In FY 1998, with continued funding from the Office of Citizen Exchanges, Sister Cities International managed an umbrella grant supporting linkages entitled "The Municipal and Community Problem-Solving Program." This program, supporting city pairings between the United States and the New Independent States, includes two linkages which specifically address disability issues:

One program, involving the Uzhgorod, Ukraine and Corvallis, Oregon Sister Cities organizations, was entitled "Physically Disabled Children in Uzhgorod, Ukraine: Meeting Challenges, Creating Opportunities." The program served children and young adults with physical disabilities and was jointly administered by the Corvallis and Uzhgorod Sister Cities Associations, in cooperation with the Optimists (formerly the Society of Invalids of Labor and Children), Uzhgorod Children's Hospital and Corvallis physical therapists and physicians. During 1998 the Corvallis team trained two Ukrainian therapists in the use of therapy balls and splint fabrication, and provided them with the necessary materials and supplies. Additional training in early intervention for children with disabilities was also provided, with such training now in use at Uzhgorod hospitals. The team also produced an instructional video in Russian on early intervention and rehabilitation of children with physical disabilities, with an accompanying handbook. To increase mobility of home-bound children in Uzhgorod, Corvallis sent a shipment of wheelchairs. The group also raised money to buy a van to transport children to wheelchair sports and other events. Additionally, the van was used to help with flood relief when Uzhgorod was flooded in late 1998. The program promoted community awareness of disability issues by allowing the Uzhgorod public to see people with disabilities not only in public view, but also at events such as "volunteer day," which highlighted community service efforts.

The second program, organized by the Voronezh, Russia - Charlotte, North Carolina Sister Cities Committee, was entitled "Problem-Solving Program for People with Disabilities in Voronezh, Russia." The program enabled Charlotte and Voronezh to initiate a project which would provide training for people with disabilities and professionals who work with people with disabilities through a two-way exchange program. FY 1998 outcomes included the establishment of a binational committee of disability advocates and specialists who set goals for the new partnership, donations of equipment for the Voronezh Rehabilitation Center and assistance to its employment training program for people with disabilities.
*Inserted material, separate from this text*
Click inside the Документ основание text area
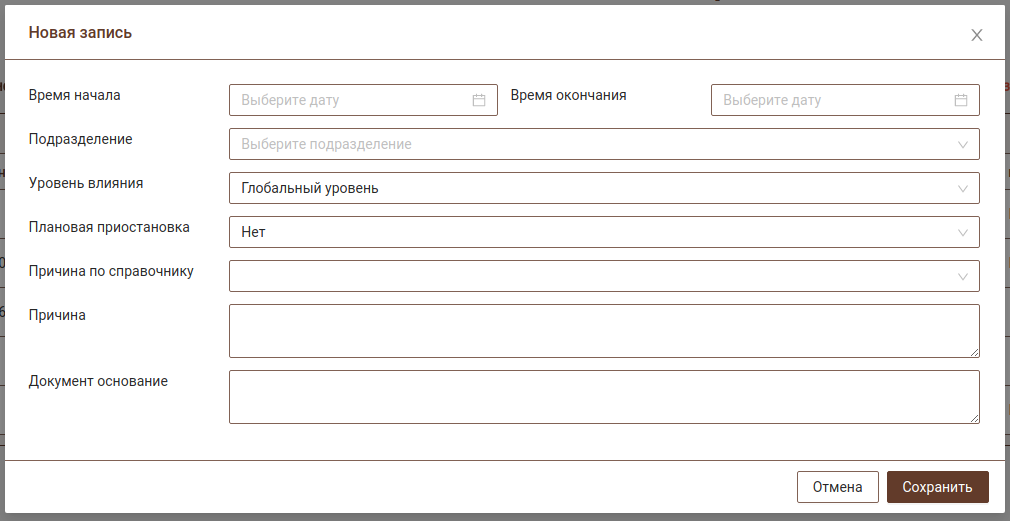Image resolution: width=1010 pixels, height=521 pixels. pos(600,397)
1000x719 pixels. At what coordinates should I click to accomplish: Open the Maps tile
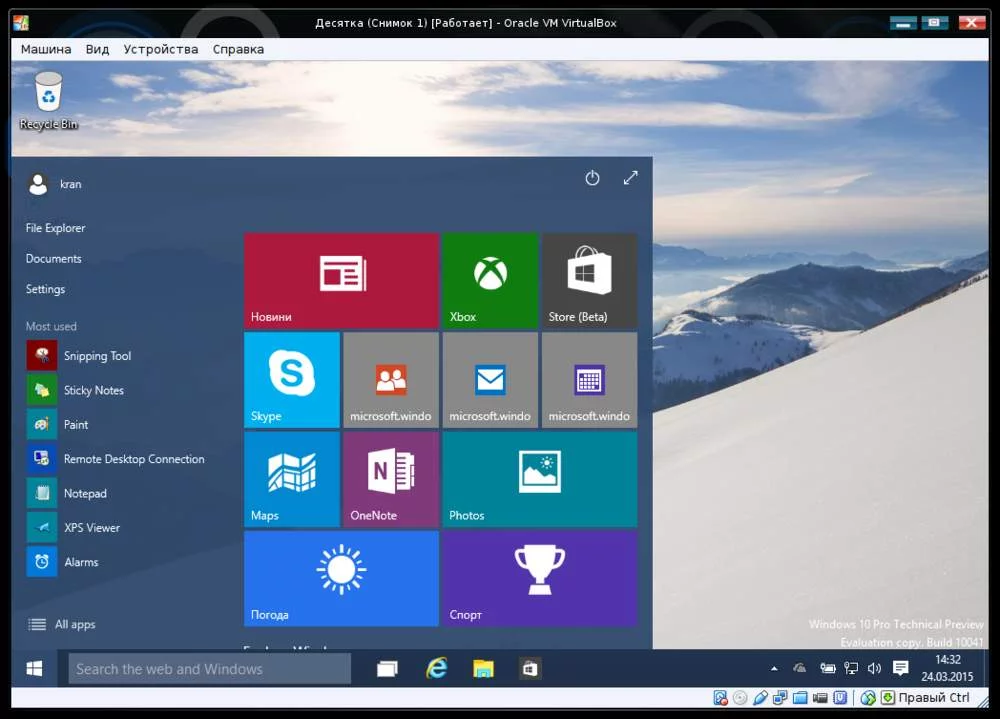(291, 479)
The U.S. component of the exchange gave the Voronezh team the opportunity to witness and be trained in vocational testing and training at Goodwill Industries plus psychological training in relation to work-related injury, trauma and physical disabilities. The visitors also made site visits to physical rehabilitation centers providing in- and out-patient services, had internships in surgical units, and saw firsthand Charlotte's citywide implementation of adaptive curbs, lifts, ramps and special transportation for people with disabilities. Finally, the Voronezh Rehabilitation Center received help in developing and distributing public relations materials and was provided with audio, video and computer equipment, including access to Internet and e-mail.